For the analysis using a societal perspective, additional costs associated with loss of productivity and informal care due to long-term metabolic complications were also considered (Table 2). Costs associated with productivity losses were obtained from Canadian public sources [28, 43]–[46]. The estimated overall productivity loss for a complication was divided by the prevalence of the complication in the overall Canadian population in the estimated year to obtain the cost per patient. When prevalence data for the year of estimation were unavailable, the prevalence in the nearest available year was used. In the literature, only patients with stroke have been reported to require significant home care [49]. In fact, based on a Canadian study by Goeree et al., caregiver expenses account for 12% of the total one-year stroke cost, which amounts to $27,245 for a person younger than 55 years [47]. Therefore, in the present economic evaluation, only informal care associated with stroke was considered.


Utilities associated with BPD and disutilities associated with EPS and metabolic complications were taken into account in this analysis (Table 1). Revicki and colleagues used the standard gamble method to estimate the utilities for BPD [32]. They found that BPD was associated with a mean utility of 0.80. They also found that weight gain was associated with a 0.066 decrease in utility. Because the disutilities associated with EPS were unavailable for BPD, it was assumed that the disutility associated with EPS in BPD was similar to that for SCZ. Therefore, a 0.074 mean reduction in utility for acute EPS events, as reported in Lenert et al.’s SCZ study, was included in the model [50]. Disutilities associated with weight gain and EPS were subtracted from the baseline utility observed in BPD patients [39]. EPS-associated disutility was estimated to last for three months, whereas it was permanent in the case of weight gain.

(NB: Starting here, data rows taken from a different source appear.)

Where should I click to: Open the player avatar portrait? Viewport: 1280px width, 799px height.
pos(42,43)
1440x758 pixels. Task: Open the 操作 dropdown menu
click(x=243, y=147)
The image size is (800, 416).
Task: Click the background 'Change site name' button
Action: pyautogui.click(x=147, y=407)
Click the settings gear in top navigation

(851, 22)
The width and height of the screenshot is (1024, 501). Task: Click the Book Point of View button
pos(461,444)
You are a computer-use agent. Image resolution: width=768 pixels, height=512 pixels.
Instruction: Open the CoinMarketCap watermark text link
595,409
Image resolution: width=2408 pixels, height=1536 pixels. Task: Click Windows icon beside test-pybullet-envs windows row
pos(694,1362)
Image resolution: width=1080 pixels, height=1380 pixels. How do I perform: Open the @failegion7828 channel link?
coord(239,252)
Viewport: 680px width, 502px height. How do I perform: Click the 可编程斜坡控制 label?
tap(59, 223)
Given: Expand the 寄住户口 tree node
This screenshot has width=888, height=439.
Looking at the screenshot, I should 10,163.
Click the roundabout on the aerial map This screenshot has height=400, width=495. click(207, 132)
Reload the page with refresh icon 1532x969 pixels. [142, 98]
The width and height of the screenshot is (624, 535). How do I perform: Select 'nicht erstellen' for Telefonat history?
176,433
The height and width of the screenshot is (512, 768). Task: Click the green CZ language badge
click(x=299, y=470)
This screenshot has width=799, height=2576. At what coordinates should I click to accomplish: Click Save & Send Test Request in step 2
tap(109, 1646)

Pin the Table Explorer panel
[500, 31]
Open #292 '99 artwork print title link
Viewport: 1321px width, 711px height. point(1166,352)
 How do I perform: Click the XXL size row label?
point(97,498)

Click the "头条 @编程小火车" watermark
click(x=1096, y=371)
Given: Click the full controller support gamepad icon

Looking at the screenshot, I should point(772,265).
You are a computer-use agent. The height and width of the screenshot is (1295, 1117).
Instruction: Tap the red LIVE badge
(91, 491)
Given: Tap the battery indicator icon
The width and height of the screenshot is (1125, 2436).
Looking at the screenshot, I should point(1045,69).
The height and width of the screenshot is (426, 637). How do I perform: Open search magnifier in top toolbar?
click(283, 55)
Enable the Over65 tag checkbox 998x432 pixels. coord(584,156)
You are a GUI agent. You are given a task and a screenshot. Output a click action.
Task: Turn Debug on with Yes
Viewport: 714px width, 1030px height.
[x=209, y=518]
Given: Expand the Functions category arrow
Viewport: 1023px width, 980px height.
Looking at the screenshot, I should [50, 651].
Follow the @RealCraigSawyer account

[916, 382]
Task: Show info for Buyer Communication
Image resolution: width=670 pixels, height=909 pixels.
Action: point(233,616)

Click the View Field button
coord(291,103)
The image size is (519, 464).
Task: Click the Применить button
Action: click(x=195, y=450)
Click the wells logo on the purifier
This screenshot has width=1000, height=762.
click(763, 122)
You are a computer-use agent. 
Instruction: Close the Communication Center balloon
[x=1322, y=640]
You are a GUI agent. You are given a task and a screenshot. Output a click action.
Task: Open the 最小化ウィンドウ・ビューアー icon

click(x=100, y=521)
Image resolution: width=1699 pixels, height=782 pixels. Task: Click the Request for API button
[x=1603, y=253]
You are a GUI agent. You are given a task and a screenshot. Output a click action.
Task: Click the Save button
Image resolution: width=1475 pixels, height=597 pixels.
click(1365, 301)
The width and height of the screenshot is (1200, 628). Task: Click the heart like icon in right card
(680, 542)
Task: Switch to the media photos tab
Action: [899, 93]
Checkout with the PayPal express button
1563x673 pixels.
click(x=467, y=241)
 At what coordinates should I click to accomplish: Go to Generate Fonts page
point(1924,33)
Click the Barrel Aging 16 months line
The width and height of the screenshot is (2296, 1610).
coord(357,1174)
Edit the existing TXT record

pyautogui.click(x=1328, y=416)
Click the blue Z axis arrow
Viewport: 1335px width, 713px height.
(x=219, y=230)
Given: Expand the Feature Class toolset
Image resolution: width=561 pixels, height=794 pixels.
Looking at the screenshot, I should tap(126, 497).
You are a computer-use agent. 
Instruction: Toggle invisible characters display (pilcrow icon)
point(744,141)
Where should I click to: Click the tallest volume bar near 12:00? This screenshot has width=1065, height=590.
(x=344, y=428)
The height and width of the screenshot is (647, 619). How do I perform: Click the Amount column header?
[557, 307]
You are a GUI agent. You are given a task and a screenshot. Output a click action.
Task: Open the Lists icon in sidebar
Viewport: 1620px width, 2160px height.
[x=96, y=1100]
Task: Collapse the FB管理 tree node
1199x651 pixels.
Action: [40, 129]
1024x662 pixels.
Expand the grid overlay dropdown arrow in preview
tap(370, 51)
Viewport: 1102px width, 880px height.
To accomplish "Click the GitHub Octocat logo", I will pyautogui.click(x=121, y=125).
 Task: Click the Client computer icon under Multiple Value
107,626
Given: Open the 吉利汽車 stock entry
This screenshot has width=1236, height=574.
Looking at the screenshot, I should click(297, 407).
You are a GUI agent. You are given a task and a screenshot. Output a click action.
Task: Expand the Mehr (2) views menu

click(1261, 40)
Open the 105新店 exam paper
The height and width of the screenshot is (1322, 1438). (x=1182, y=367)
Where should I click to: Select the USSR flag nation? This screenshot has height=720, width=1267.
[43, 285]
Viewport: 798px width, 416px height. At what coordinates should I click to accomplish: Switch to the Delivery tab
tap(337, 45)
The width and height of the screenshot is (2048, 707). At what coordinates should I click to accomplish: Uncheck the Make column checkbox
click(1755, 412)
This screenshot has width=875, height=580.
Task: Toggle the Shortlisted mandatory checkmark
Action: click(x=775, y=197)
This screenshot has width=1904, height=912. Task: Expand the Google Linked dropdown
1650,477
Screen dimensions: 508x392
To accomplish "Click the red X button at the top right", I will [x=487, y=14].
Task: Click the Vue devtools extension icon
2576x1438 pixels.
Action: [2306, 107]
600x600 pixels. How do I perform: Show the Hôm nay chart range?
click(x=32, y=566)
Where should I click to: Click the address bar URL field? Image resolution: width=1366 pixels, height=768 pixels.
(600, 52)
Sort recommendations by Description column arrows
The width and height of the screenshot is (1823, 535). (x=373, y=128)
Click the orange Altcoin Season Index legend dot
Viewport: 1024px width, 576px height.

Long-term metabolic complications of interest are also associated with a significant reduction in utility. Schultz and Kopec estimated the impact of various self-reported chronic conditions on health-related quality of life, as measured by the Health Utilities Index 3 [33]. According to their results, the mean disutility values for each metabolic complication included in the model were taken into account. (Table 1) When more than one complication was present concomitantly, the disutility of only the most debilitating complication was considered in the base-case analysis. Taking into account baseline utility for BPD, these disutility values were used to adjust the number of quality-adjusted life years (QALYs) according to development of long-term metabolic complications.


Survival rates were taken from the most recent Canadian life tables available for men and women for the general population [51]. Because BPD patients present higher suicide rates than the general population, mortality rates of the general population were adjusted by suicide rates reported in BPD patients. According to a meta-analysis by Harris et al., the suicide rate was 15.5 times higher in a BPD population compared to the general population (Table 1) [34]. To incorporate the higher risk of suicide associated with BPD in the model, the estimated mortality due to suicide in the general Canadian population for men and women at 40 years was first subtracted from the mortality observed in the general population [52]. The higher risk of suicide in the BPD population was then added.

The risks of mortality associated with complications of interest were also taken into account (Table 1). In the case of several concomitant complications, all mortality risks were included for the base-case scenario. The risk of mortality caused by fatal stroke or CHD events (mostly myocardial infarction) were also included. Fatal cases of stroke and CHD events were estimated using the RAMQ database.


The incremental cost-utility ratios (ICURs) were calculated as the total cost associated with asenapine treatment minus the total cost associated with olanzapine treatment divided by the number of QALYs associated with asenapine minus the number of QALYs associated with olanzapine. Consistent with the Canadian Agency for Drugs and Technologies in Health recommendations, costs and benefits were discounted at a rate of 5% per year.

A complementary analysis using a ten-year time horizon was performed to assess the impact of metabolic complications over a longer period.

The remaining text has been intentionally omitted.